The other "Great Filter" idea which seems to be memetically adapted for proliferating in modern discourse is the idea of a locust-like swarm of technologically advanced aliens that kill any industrial civilizations which do emerge. But in that case, presumably settling multiple star systems is the opposite of what you'd want to do; You'd be better off quieting your emissions to shrink your footprint than spreading even more biomarkers around at high blueshift.
Frankly, I think this entire idea of needing to "become multiplanetary and survive great filters" is more mainstreamed now largely due to one specific individual fancying himself a savior of humanity. SpaceX builds interesting machines, but I liked it better when it was people like Sagan, Aldrin, and Zubrin getting excited about Mars.
But even then, I'm not sure if the idea of colonizing more planets in order to survive planet-scale catastrophes really jives with how people think— Plenty of us already live within splash radius of the Pacific Ring of Fire, Yellowstone Caldera, tornadoes, tropical cyclones, land below sea level… and yet there's no billion-dollar emergency backup cities in Antarctica to "make San Francisco into a multicontinental city and survive great quakings".

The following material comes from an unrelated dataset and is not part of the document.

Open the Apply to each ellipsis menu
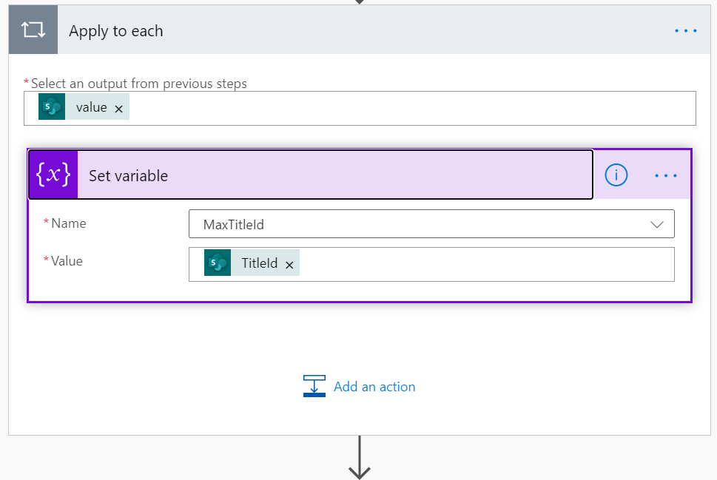The height and width of the screenshot is (480, 717). 685,31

The assumption is that we have a problem getting anything off the planet. All these would require some good rocket engineering.
I agree with everything else here a lot.
The article limits itself to chemical rockets. They work well enough on Earth so that's what we are using, but we can do better. Replace chemistry with nuclear, and use the air in the atmosphere as a reaction mass. On Earth, that would cause more problems than it would solve, that's why we don't do that despite having the tech to do it. But on a higher gravity planet it may be what we would do. Harder, but not impossible.
It is interesting how we got nuclear technology that would allow for way more capable rockets at the same time we perfected chemical rockets enough to get to orbit. So much that we could have been able to escape a 10g planet almost as soon as we have escaped Earth.
If you want to use nuclear technology to get to orbit on a planet with an atmosphere, you pretty much have to use bombs. See https://en.wikipedia.org/wiki/Project_Orion_(nuclear_propuls...
More conventional nuclear propulsion has similar trade-offs to an ion drive: great for long distance travel when you are already in space, but useless to get off a planet.